The supernatural is above the natural, unattainable by unaided human effort. Unlike blood or brains, it is not an integral part of our human nature. It is not in the genes. Sanctifying Grace is a God-given gift that comes through Baptism, making us children of God who are capable of pleasing Him. It is true that all human beings are capable of good on the natural level, because they possess the natural virtues in some degree or other, but their good works do not merit a supernatural reward.
Those who wish to avoid Hell and be saved must not rely upon the good works of which fallen human nature is capable. Those who wish their good works to merit a supernatural reward must first believe as did the Apostles and the martyrs and the saints of all time. We do not speak of belief as the word is now often used in the conciliar church - Muslims are believers; Hindus are believers; Jews are believers. A true believer in the truly Catholic sense is one who has faith in Jesus Christ, Son of God, Savior and Lord.
In addition to having faith, one must be baptized according to the traditional form of Baptism, in the name of the Father, and of the Son, and of the Holy Ghost.
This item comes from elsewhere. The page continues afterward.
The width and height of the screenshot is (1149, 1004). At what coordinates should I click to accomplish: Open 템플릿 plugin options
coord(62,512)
And then one must obey the Lord by keeping His Commandments and belonging to the Church He founded, the Holy Catholic Church.
The war rages on, and our holy Religion is being taken away from us. If we do not stand up and fight for it, we will end up thinking like the others that a normally good person, as the world understands it, is guaranteed a place in Heaven. This is the ancient heresy of Pelagius, who believed that the sin of Adam was only "bad example" and didn't leave any lasting effects on human nature. The heresy rendered the Sacrament of Baptism unnecessary and undermined the Redemption itself. It was condemned by two councils in Carthage in 416 AD and 418 AD. When St. Augustine heard that the Council decrees had been accepted by Pope Zozimus, he is supposed to have said, "Roma locuta, causa finita" (Rome has spoken, the case is ended). But then he added, "utinam finiatur error!" (If only the error were ended!). But the error survives!
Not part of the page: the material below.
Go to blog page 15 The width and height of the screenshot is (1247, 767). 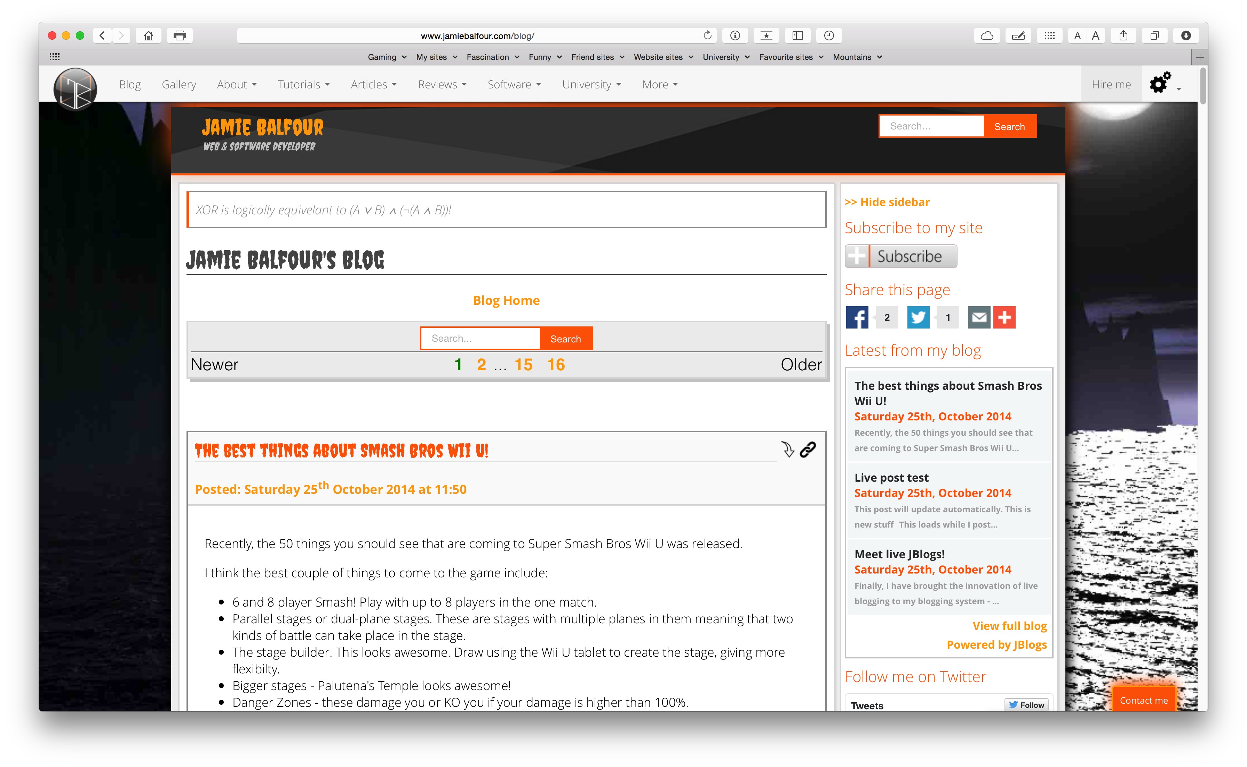pos(523,365)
St. Paul's advice to Timothy is for us: "But thou, O man of God, flee these things; but pursue justice, godliness, faith, charity, patience, mildness. Fight the good fight of faith, lay hold on the life eternal, to which thou hast been called… I charge thee in the sight of God, Who gives life to all things, and in the sight of Christ Jesus, Who bore witness before Pontius Pilate to the good confession, that thou keep the commandment without stain, blameless until the coming of our Lord Jesus Christ" (1 Timothy 6:11,12a,13,14).